== DATA IN THIS EXERCISE

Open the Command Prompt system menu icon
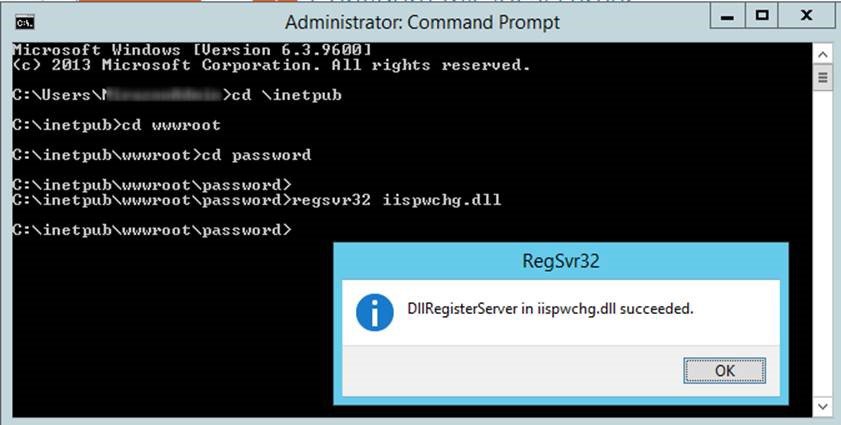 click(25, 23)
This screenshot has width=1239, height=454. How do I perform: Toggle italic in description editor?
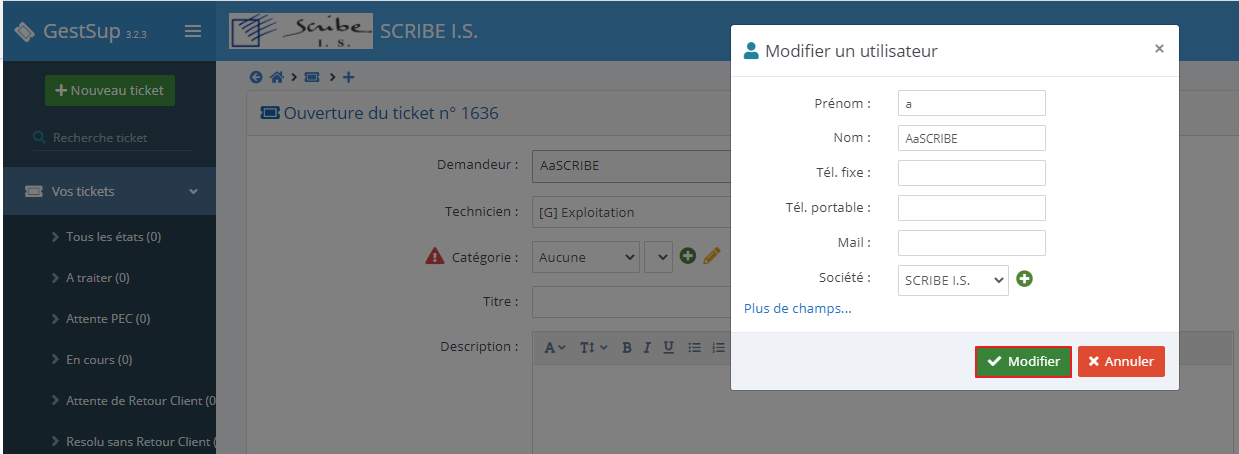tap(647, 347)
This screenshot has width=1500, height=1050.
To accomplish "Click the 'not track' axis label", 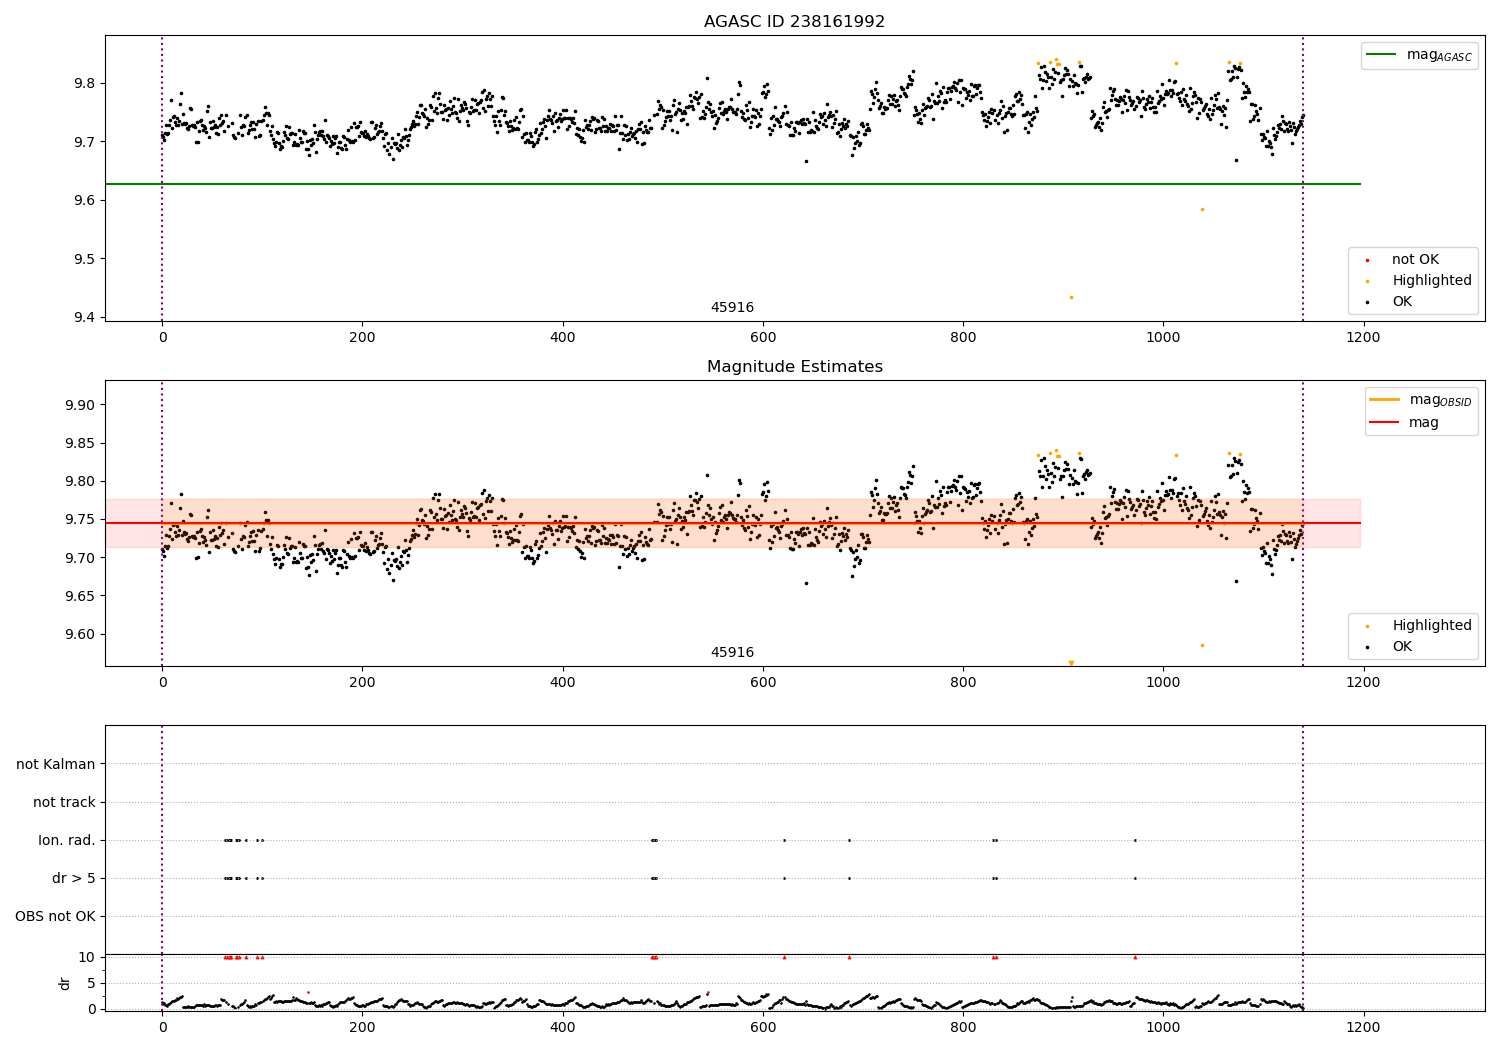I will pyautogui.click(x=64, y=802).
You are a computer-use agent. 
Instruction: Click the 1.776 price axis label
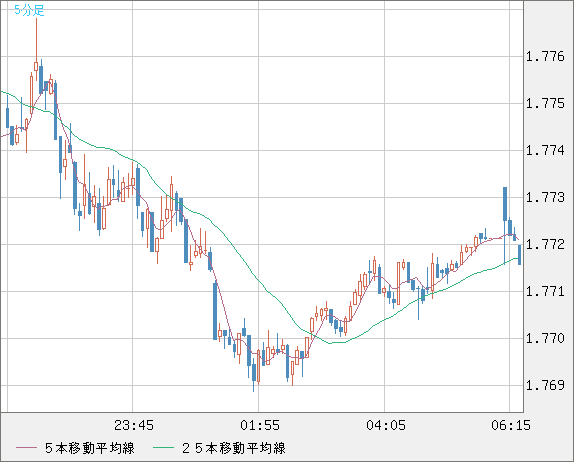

====

#### TASK REQUIREMENTS:
Starting with the line that holds "You are a computer-use agent.", copy every line exactly through the final line of the material, but skip the pictures.

#### TASK RESULT:
You are a computer-use agent. 
Instruction: Click the 1.776 price axis label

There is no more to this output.